Nyonya Wang menjawab, “Tidak. Kawanan bangsat itu tidak berani menampakkan diri karena takut terhadap Ilmu Pedang Penakluk Iblis milik keluarga kita.” Sambil mengacungkan goloknya, wanita itu melanjutkan, “Dia juga takut terhadap golok emas di tanganku ini!”
Pada saat itulah tiba-tiba terdengar suara orang tertawa dari salah satu sudut atap rumah. Disusul kemudian sebuah senjata rahasia melesat menyambar ke arah Nyonya Wang dan mengenai golok yang dipegangnya. Seketika golok emas pun terlepas dari pegangan sementara Nyonya Wang merasa tangannya tergetar kesakitan. Golok emas tersebut terus melayang sampai jatuh di tengah halaman.
Tanpa pikir lagi, Lin Zhennan menerjang ke atas dan menusukkan pedangnya. Yang ia mainkan adalah jurus Menyapu Bersih Kaum Iblis, di mana ujung pedangnya terlihat bagaikan sari bunga bertebaran di udara. Sudah beberapa hari Lin Zhennan menyimpan dendam terhadap musuh yang tidak terlihat itu. Kini begitu ada kesempatan, amarahnya langsung meledak dan ia pun menyerang dengan sekuat tenaga.
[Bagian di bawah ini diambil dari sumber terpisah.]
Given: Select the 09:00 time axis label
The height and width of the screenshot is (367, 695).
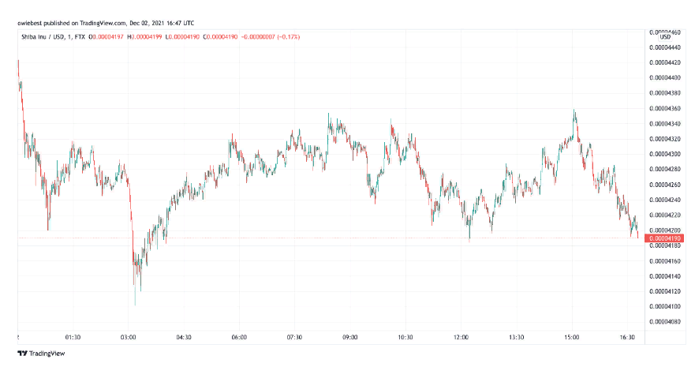Looking at the screenshot, I should pos(350,337).
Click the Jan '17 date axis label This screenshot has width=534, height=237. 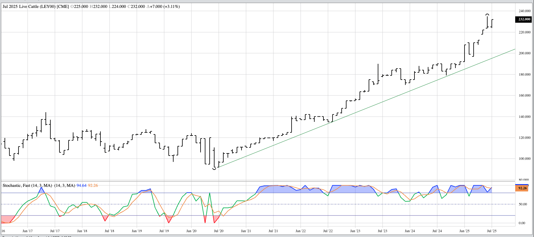pyautogui.click(x=28, y=231)
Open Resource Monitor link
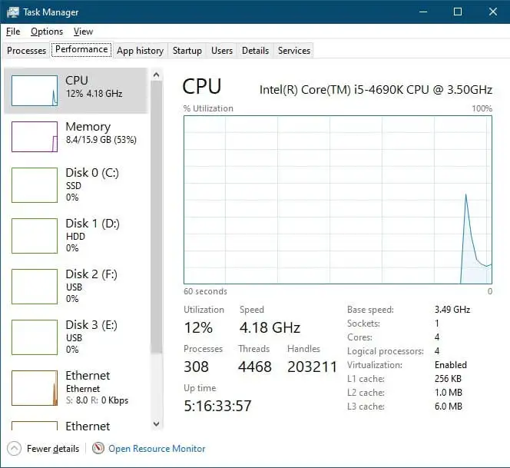This screenshot has width=510, height=468. 157,449
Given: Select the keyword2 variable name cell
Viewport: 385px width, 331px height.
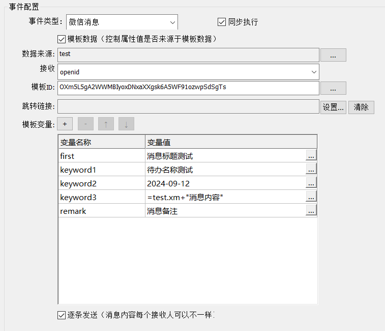Looking at the screenshot, I should [102, 183].
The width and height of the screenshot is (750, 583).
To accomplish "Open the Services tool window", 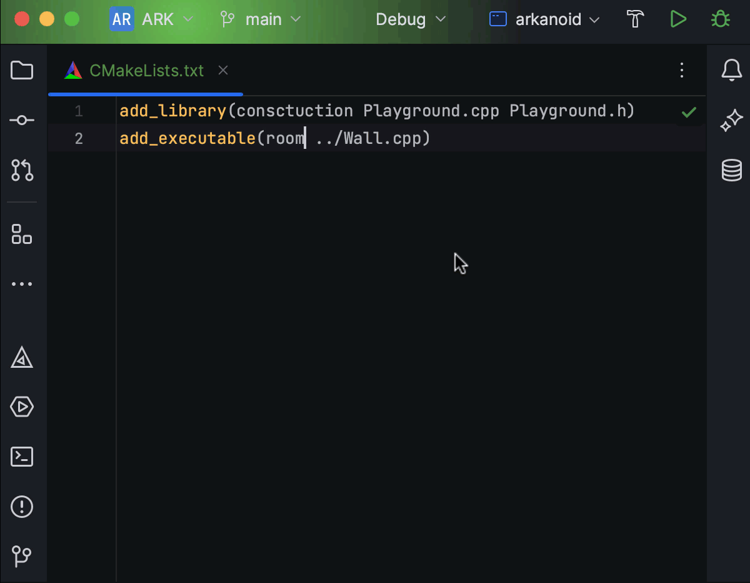I will coord(22,407).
Namun pedang di tangannya ternyata hanya mengenai tempat kosong, sementara musuh yang ia cari telah menghilang entah ke mana.
Nyonya Wang dan Lin Pingzhi ikut naik ke atap untuk membantu, namun mereka bertiga tidak menemukan apa-apa.
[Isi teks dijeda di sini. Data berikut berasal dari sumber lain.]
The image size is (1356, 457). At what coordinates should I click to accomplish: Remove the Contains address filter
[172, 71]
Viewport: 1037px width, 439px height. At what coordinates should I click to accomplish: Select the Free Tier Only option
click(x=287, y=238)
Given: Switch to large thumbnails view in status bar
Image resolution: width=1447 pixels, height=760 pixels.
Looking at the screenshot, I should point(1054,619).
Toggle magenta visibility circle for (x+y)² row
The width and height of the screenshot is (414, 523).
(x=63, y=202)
“Jahanam! Anak anjing! Kalau kau memang laki-laki lekas keluar dan bertarung denganku! Pengecut macam apa pula kau ini?” bentak Nyonya Wang. “ Ke mana bajingan itu pergi? Siapa dia sebenarnya?” ujarnya kemudian –bertanya kepada sang suami.
Lin Zhennan menggeleng dan menjawab, “Simpan tenagamu.”
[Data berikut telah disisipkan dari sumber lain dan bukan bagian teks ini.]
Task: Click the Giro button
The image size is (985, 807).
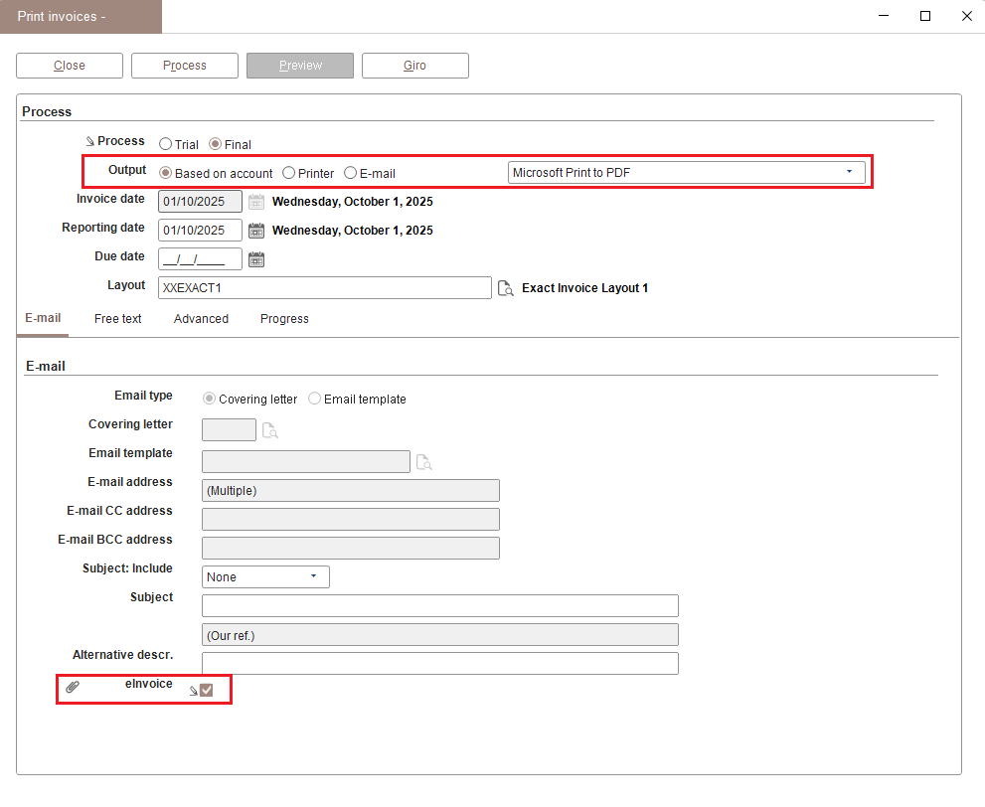Action: coord(414,66)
Ketiganya terus mencari ke segenap penjuru atap gedung namun tidak menemukan siapa-siapa. Mereka lalu melompat turun dan mendarat di halaman depan.
Lin Zhennan lantas bertanya kepada sang istri, “Senjata rahasia macam apa yang telah menjatuhkan golokmu tadi?”
“Entahlah, aku tidak tahu. Benar-benar keparat!” jawab Nyonya Wang setengah memaki.
Mereka segera memeriksa di sekitar pelataran namun tidak menemukan suatu senjata rahasia apapun. Hanya saja di bawah salah satu pohon ditemukan pecahan batu bata yang sebagian telah lembut seperti pasir. Sepertinya si penyerang gelap memang menggunakan batu bata itu untuk menjatuhkan golok emas di tangan Nyonya Wang. Lin Zhennan merasa kagum sekaligus ngeri membayangkan tenaga dalam si penyerang yang mampu menjatuhkan senjata istrinya hanya dengan sepotong batu bata kecil saja. Nyonya Wang sendiri yang sejak semula sibuk mencaci-maki kini terdiam tanpa suara. Perasaan gusar di hatinya telah berubah menjadi takut menyaksikan remukan batu bata tersebut. Tanpa bicara sedikit pun, wanita itu lalu masuk kembali ke dalam ruangan.
Setelah suami dan putranya ikut masuk, Nyonya Wang segera menutup pintu dan berkata, “Musuh terlalu kuat. Kita tidak bisa menandinginya. Apa... apa yang harus kita lakukan?”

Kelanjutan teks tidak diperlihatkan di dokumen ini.